И все же, хотя Берлин и демонстрировал приезжим неприглядные стороны жизни, Германия вступала в период беспрецедентного индустриального роста, технологического прогресса и экономического процветания. Страна быстро развивалась главным образом за счет контрибуций и отмены внутренних таможенных тарифов после объединения германских государств. К началу Первой мировой войны Германия вышла на второе место в мире по валовому продукту и экономической мощи, уступая только Соединенным Штатам. В то время она выплавляла две трети европейской стали, добывала половину угля и производила больше электроэнергии, чем Британия, Франция и Италия вместе взятые. Даже рецессия и спад, потрясшие Европу после краха фондовой биржи в 1873 году, лишь замедлили на несколько лет поступательное движение Германии.

После объединения было решено организовать в Берлине — новом государстве в миниатюре — лучший в мире университет. Из Гейдельберга переманили самого известного немецкого физика и выдающегося физиолога Германа фон Гельмгольца. Опытный хирург, изобретатель офтальмоскопа, он внес фундаментальный вклад в понимание работы человеческого глаза. Пятидесятилетний эрудит знал себе цену. Кроме жалования, в несколько раз превышавшего обыкновенное, Гельмгольц потребовал создать физический институт. Он еще строился, когда в 1877 году Планк появился в Берлине и начал посещать лекции в главном здании университета, бывшем дворце на Унтер-ден-Линден, напротив Оперы.

Гельмгольц как преподаватель его жестоко разочаровал. “Было заметно, — вспоминал Планк, — что Гельмгольц никогда тщательно не готовился к лекциям”17. А Густав Кирхгоф, перешедший из Гейдельберга на должность профессора теоретической физики, напротив, готовился к лекциям настолько хорошо, что читал их “как заученный текст, сухо и монотонно”18. Планк, который столь многого ждал от учебы в Берлине, признавался, что “лекции этих людей затягивали в болото”19. Пытаясь утолить жажду научного знания, он много читал и однажды наткнулся на работу Рудольфа Клаузиуса, пятидесятишестилетнего физика из Боннского университета20.

По контрасту с бесцветным преподаванием двух почтенных профессоров “прозрачность стиля и ясность аргументации” Клаузиуса покорили Планка21. После чтения статей Клаузиуса по термодинамике к Планку вернулось страстное желание заниматься физикой. Основы термодинамики — науки, изучающей соотношение между теплотой и различными формами энергии, — в то время сводились к двум законам22. Первый гласит: энергия, в какой бы форме она ни существовала, сохраняется. Ее нельзя ни создать, ни уничтожить. Энергия только может менять форму. Яблоко, висящее на дереве, обладает потенциальной энергией в силу того, что находится в поле тяжести Земли, на некотором расстоянии от ее поверхности. Когда яблоко падает, его потенциальная энергия преобразуется в кинетическую — энергию движения.

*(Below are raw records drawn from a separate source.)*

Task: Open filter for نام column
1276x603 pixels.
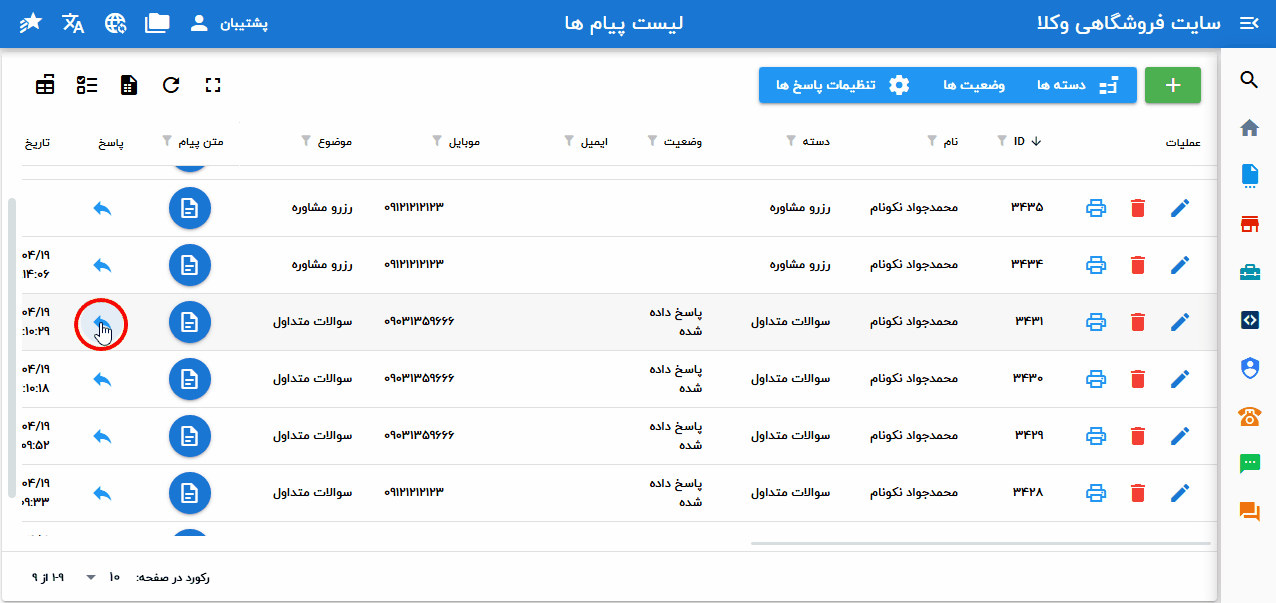Action: click(932, 141)

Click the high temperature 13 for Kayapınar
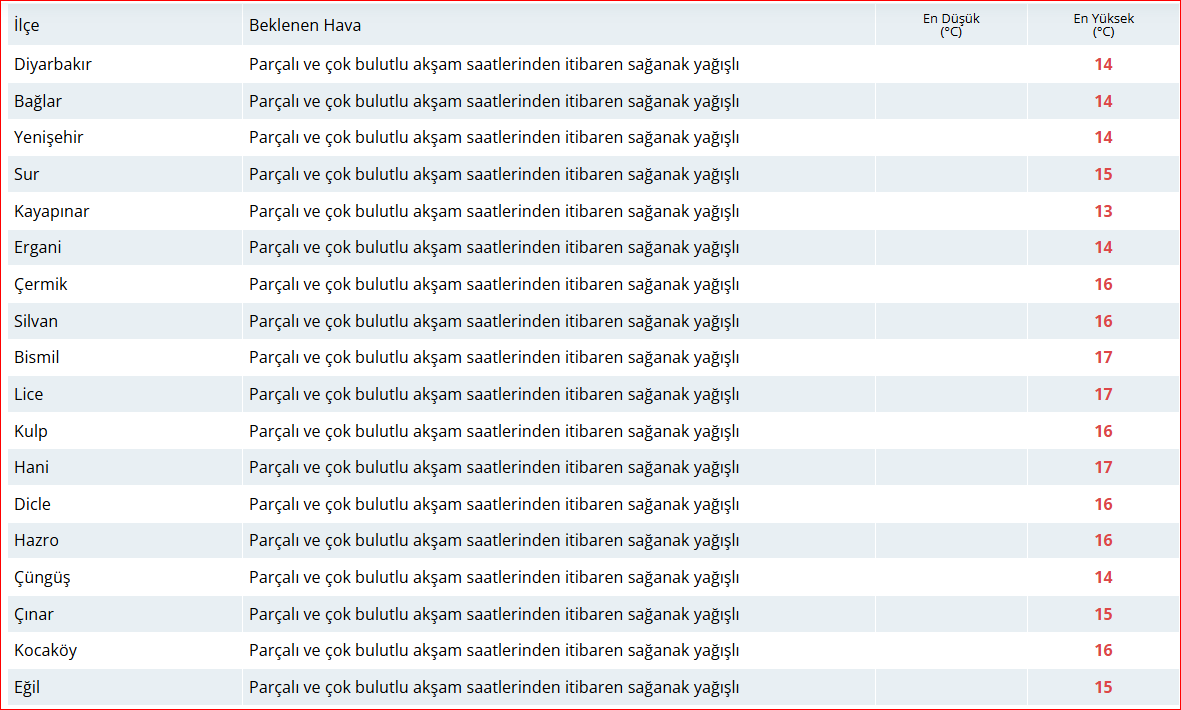click(1103, 211)
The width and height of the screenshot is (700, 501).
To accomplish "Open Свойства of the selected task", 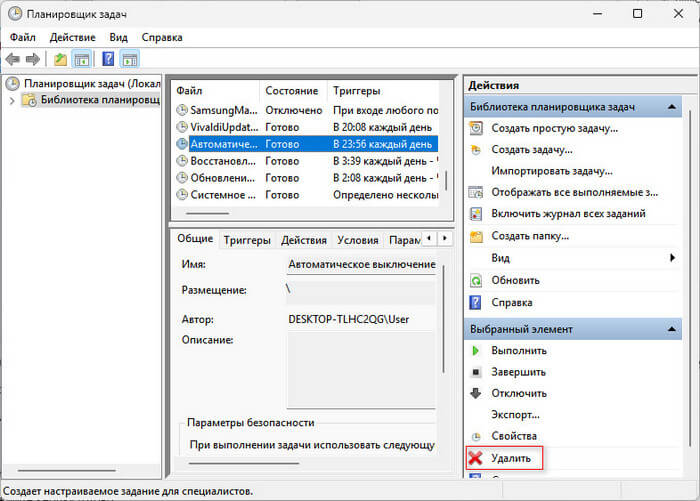I will [x=514, y=436].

Планк услышал о законе сохранения энергии еще в школе. Позднее он скажет, что этот закон был для него “откровением, поскольку имел абсолютную, универсальную, не зависящую от человека ценность”23. В тот момент ему удалось соприкоснуться с вечностью, и с тех пор он считал открытие абсолютных или фундаментальных законов природы “высшей научной целью”24. Теперь зачарованный Планк читал данную Клаузиусом формулировку второго закона термодинамики: “Невозможен процесс, единственным результатом которого является самопроизвольная передача тепла от более холодного тела к более горячему”25. (Что означает слово “самопроизвольная”, можно понять на примере холодильника. Этот прибор должен быть подсоединен к внешнему источнику энергии, в данном случае электрической, и именно это приводит к тому, что тепло переходит от более холодного тела к более горячему.)

Планк понял, что Клаузиус не просто утверждает очевидное: за его словами скрывается нечто гораздо более важное. Тепловой поток, перенос энергии от тела А к телу В, происходящий из-за разности температур, объясняет такие повседневные события, как остывание чашки с кофе или таяние кубиков льда в стакане. Но если систему оставить в покое, обратный процесс никогда не произойдет. А почему бы нет? Закон сохранения не запрещает чашке с кофе нагреваться при одновременном остывании окружающего ее воздуха, стакану воды становиться теплее, а льду — холоднее. Этот закон не запрещает образование потока тепла от холодного тела к горячему. Однако существует нечто, что этому препятствует. Клаузиус назвал это нечто энтропией. Это понятие — центральное для понимания того, почему в природе одни процессы идут, а другие — нет.

Когда чашка с кофе остывает, окружающий воздух становится теплее, поскольку энергия рассеивается и необратимо теряется, что и обеспечивает невозможность обратного процесса. Закон сохранения энергии является тем способом, с помощью которого природа подводит баланс при проведении любой возможной физической “сделки”, однако она требует платить лишь за те сделки, которые действительно имели место. Согласно Клаузиусу, энтропия — это цена, которая определяет, произойдет сделка или не произойдет. В любой изолированной системе оказываются возможными только те процессы, при которых энтропия возрастает либо остается постоянной. Все процессы, при которых энтропия уменьшается, строго запрещены.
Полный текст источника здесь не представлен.